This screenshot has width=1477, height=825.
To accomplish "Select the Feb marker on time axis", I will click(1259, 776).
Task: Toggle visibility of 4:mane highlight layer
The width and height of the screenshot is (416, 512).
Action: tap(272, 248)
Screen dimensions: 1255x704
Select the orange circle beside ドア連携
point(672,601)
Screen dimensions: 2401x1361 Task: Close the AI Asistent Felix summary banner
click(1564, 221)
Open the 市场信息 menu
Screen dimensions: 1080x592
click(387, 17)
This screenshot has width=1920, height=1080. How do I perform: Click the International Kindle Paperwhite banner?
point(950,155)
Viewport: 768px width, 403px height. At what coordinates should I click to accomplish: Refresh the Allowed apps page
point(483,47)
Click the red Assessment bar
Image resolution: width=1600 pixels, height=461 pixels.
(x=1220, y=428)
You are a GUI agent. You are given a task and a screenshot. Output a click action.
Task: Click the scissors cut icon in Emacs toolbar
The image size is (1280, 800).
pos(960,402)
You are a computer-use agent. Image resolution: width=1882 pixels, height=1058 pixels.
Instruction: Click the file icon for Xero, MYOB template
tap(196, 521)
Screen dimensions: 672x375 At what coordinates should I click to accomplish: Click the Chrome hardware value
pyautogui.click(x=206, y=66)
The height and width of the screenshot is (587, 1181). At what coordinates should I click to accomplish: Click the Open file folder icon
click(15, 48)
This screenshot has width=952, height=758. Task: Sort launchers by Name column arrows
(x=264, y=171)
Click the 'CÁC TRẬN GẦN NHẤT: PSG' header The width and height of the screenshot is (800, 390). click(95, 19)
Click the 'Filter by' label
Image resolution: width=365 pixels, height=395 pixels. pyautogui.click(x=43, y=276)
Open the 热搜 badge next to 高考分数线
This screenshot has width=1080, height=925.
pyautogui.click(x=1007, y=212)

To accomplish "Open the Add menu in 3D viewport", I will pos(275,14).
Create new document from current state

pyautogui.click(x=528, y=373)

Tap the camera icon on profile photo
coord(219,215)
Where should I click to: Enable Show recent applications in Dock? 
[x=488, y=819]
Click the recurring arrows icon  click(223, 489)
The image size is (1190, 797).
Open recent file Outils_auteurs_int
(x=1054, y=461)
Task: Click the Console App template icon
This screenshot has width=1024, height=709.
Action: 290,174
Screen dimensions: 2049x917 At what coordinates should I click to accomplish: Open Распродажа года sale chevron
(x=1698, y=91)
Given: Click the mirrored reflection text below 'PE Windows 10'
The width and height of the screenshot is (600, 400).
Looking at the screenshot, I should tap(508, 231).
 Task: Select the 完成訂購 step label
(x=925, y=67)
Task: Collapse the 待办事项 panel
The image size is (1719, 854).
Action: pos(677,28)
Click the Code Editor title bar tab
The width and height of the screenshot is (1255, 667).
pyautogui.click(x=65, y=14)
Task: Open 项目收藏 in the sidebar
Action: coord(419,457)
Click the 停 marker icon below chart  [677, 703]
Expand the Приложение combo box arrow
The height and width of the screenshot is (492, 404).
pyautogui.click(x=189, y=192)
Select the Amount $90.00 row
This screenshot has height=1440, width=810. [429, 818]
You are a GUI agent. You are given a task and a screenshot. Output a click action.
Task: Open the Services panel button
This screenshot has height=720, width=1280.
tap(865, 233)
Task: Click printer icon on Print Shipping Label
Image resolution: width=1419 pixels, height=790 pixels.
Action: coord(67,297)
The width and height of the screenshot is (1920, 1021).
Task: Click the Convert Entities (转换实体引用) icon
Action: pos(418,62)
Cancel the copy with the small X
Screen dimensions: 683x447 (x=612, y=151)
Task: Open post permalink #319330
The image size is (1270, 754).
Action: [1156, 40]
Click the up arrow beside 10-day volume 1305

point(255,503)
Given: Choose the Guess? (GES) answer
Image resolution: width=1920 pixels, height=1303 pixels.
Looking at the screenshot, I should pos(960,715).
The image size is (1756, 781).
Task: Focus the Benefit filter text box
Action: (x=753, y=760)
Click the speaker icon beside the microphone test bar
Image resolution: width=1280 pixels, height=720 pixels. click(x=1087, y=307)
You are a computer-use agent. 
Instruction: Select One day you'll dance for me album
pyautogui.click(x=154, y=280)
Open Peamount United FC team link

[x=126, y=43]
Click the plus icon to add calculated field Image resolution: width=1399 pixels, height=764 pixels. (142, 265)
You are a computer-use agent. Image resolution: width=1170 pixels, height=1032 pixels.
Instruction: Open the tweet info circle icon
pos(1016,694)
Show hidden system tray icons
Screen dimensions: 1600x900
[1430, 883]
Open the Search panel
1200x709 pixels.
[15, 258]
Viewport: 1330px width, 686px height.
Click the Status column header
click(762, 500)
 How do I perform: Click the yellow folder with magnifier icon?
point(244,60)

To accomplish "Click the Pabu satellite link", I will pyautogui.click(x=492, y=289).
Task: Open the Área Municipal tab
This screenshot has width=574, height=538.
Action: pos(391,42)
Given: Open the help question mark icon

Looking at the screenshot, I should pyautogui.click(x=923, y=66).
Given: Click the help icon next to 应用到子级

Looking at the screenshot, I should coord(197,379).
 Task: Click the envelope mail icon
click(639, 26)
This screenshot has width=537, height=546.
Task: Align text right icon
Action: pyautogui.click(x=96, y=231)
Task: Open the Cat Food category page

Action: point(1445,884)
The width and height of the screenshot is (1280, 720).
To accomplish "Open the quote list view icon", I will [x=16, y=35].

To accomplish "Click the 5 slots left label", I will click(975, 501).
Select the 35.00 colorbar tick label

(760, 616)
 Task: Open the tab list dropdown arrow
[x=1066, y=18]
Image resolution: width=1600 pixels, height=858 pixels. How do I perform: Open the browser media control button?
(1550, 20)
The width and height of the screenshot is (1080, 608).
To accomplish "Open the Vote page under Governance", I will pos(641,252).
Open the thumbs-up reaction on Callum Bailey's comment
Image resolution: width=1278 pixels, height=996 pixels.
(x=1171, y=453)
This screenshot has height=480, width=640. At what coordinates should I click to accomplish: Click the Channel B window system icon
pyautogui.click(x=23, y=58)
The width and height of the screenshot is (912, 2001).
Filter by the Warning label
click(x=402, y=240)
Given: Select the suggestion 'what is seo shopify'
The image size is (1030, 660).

### Action item:
Retype the whole listing above. Please keep it exact.

### Finished task:
This screenshot has width=1477, height=825.
To accomplish "Select the Feb marker on time axis", I will click(1259, 776).
Task: Toggle visibility of 4:mane highlight layer
The width and height of the screenshot is (416, 512).
Action: tap(272, 248)
Screen dimensions: 1255x704
Select the orange circle beside ドア連携
point(672,601)
Screen dimensions: 2401x1361 Task: Close the AI Asistent Felix summary banner
click(1564, 221)
Open the 市场信息 menu
Screen dimensions: 1080x592
click(387, 17)
This screenshot has width=1920, height=1080. How do I perform: Click the International Kindle Paperwhite banner?
point(950,155)
Viewport: 768px width, 403px height. At what coordinates should I click to accomplish: Refresh the Allowed apps page
point(483,47)
Click the red Assessment bar
Image resolution: width=1600 pixels, height=461 pixels.
(x=1220, y=428)
You are a GUI agent. You are given a task and a screenshot. Output a click action.
Task: Click the scissors cut icon in Emacs toolbar
The image size is (1280, 800).
pos(960,402)
You are a computer-use agent. Image resolution: width=1882 pixels, height=1058 pixels.
Instruction: Click the file icon for Xero, MYOB template
tap(196, 521)
Screen dimensions: 672x375 At what coordinates should I click to accomplish: Click the Chrome hardware value
pyautogui.click(x=206, y=66)
The height and width of the screenshot is (587, 1181). At what coordinates should I click to accomplish: Click the Open file folder icon
click(15, 48)
This screenshot has width=952, height=758. Task: Sort launchers by Name column arrows
(x=264, y=171)
Click the 'CÁC TRẬN GẦN NHẤT: PSG' header The width and height of the screenshot is (800, 390). click(95, 19)
Click the 'Filter by' label
Image resolution: width=365 pixels, height=395 pixels. pyautogui.click(x=43, y=276)
Open the 热搜 badge next to 高考分数线
This screenshot has width=1080, height=925.
pyautogui.click(x=1007, y=212)

To accomplish "Open the Add menu in 3D viewport", I will pos(275,14).
Create new document from current state

pyautogui.click(x=528, y=373)

Tap the camera icon on profile photo
coord(219,215)
Where should I click to: Enable Show recent applications in Dock? 
[x=488, y=819]
Click the recurring arrows icon  click(223, 489)
The image size is (1190, 797).
Open recent file Outils_auteurs_int
(x=1054, y=461)
Task: Click the Console App template icon
This screenshot has width=1024, height=709.
Action: 290,174
Screen dimensions: 2049x917 At what coordinates should I click to accomplish: Open Распродажа года sale chevron
(x=1698, y=91)
Given: Click the mirrored reflection text below 'PE Windows 10'
The width and height of the screenshot is (600, 400).
Looking at the screenshot, I should tap(508, 231).
 Task: Select the 完成訂購 step label
(x=925, y=67)
Task: Collapse the 待办事项 panel
The image size is (1719, 854).
Action: pos(677,28)
Click the Code Editor title bar tab
The width and height of the screenshot is (1255, 667).
pyautogui.click(x=65, y=14)
Task: Open 项目收藏 in the sidebar
Action: coord(419,457)
Click the 停 marker icon below chart  [677, 703]
Expand the Приложение combo box arrow
The height and width of the screenshot is (492, 404).
pyautogui.click(x=189, y=192)
Select the Amount $90.00 row
This screenshot has height=1440, width=810. [429, 818]
You are a GUI agent. You are given a task and a screenshot. Output a click action.
Task: Open the Services panel button
This screenshot has height=720, width=1280.
tap(865, 233)
Task: Click printer icon on Print Shipping Label
Image resolution: width=1419 pixels, height=790 pixels.
Action: coord(67,297)
The width and height of the screenshot is (1920, 1021).
Task: Click the Convert Entities (转换实体引用) icon
Action: pos(418,62)
Cancel the copy with the small X
Screen dimensions: 683x447 (x=612, y=151)
Task: Open post permalink #319330
The image size is (1270, 754).
Action: [1156, 40]
Click the up arrow beside 10-day volume 1305

point(255,503)
Given: Choose the Guess? (GES) answer
Image resolution: width=1920 pixels, height=1303 pixels.
Looking at the screenshot, I should pos(960,715).
The image size is (1756, 781).
Task: Focus the Benefit filter text box
Action: (x=753, y=760)
Click the speaker icon beside the microphone test bar
Image resolution: width=1280 pixels, height=720 pixels. click(x=1087, y=307)
You are a computer-use agent. 
Instruction: Select One day you'll dance for me album
pyautogui.click(x=154, y=280)
Open Peamount United FC team link

[x=126, y=43]
Click the plus icon to add calculated field Image resolution: width=1399 pixels, height=764 pixels. (142, 265)
You are a computer-use agent. Image resolution: width=1170 pixels, height=1032 pixels.
Instruction: Open the tweet info circle icon
pos(1016,694)
Show hidden system tray icons
Screen dimensions: 1600x900
[1430, 883]
Open the Search panel
1200x709 pixels.
[15, 258]
Viewport: 1330px width, 686px height.
Click the Status column header
click(762, 500)
 How do I perform: Click the yellow folder with magnifier icon?
point(244,60)

To accomplish "Click the Pabu satellite link", I will pyautogui.click(x=492, y=289).
Task: Open the Área Municipal tab
This screenshot has width=574, height=538.
Action: pos(391,42)
Given: Open the help question mark icon

Looking at the screenshot, I should pyautogui.click(x=923, y=66).
Given: Click the help icon next to 应用到子级

Looking at the screenshot, I should coord(197,379).
 Task: Click the envelope mail icon
click(639, 26)
This screenshot has width=537, height=546.
Task: Align text right icon
Action: pyautogui.click(x=96, y=231)
Task: Open the Cat Food category page

Action: point(1445,884)
The width and height of the screenshot is (1280, 720).
To accomplish "Open the quote list view icon", I will [x=16, y=35].

To accomplish "Click the 5 slots left label", I will click(975, 501).
Select the 35.00 colorbar tick label

(760, 616)
 Task: Open the tab list dropdown arrow
[x=1066, y=18]
Image resolution: width=1600 pixels, height=858 pixels. How do I perform: Open the browser media control button?
(1550, 20)
The width and height of the screenshot is (1080, 608).
To accomplish "Open the Vote page under Governance", I will pos(641,252).
Open the thumbs-up reaction on Callum Bailey's comment
Image resolution: width=1278 pixels, height=996 pixels.
(x=1171, y=453)
This screenshot has height=480, width=640. At what coordinates should I click to accomplish: Click the Channel B window system icon
pyautogui.click(x=23, y=58)
The width and height of the screenshot is (912, 2001).
Filter by the Warning label
click(x=402, y=240)
Given: Select the suggestion 'what is seo shopify'
The image size is (1030, 660).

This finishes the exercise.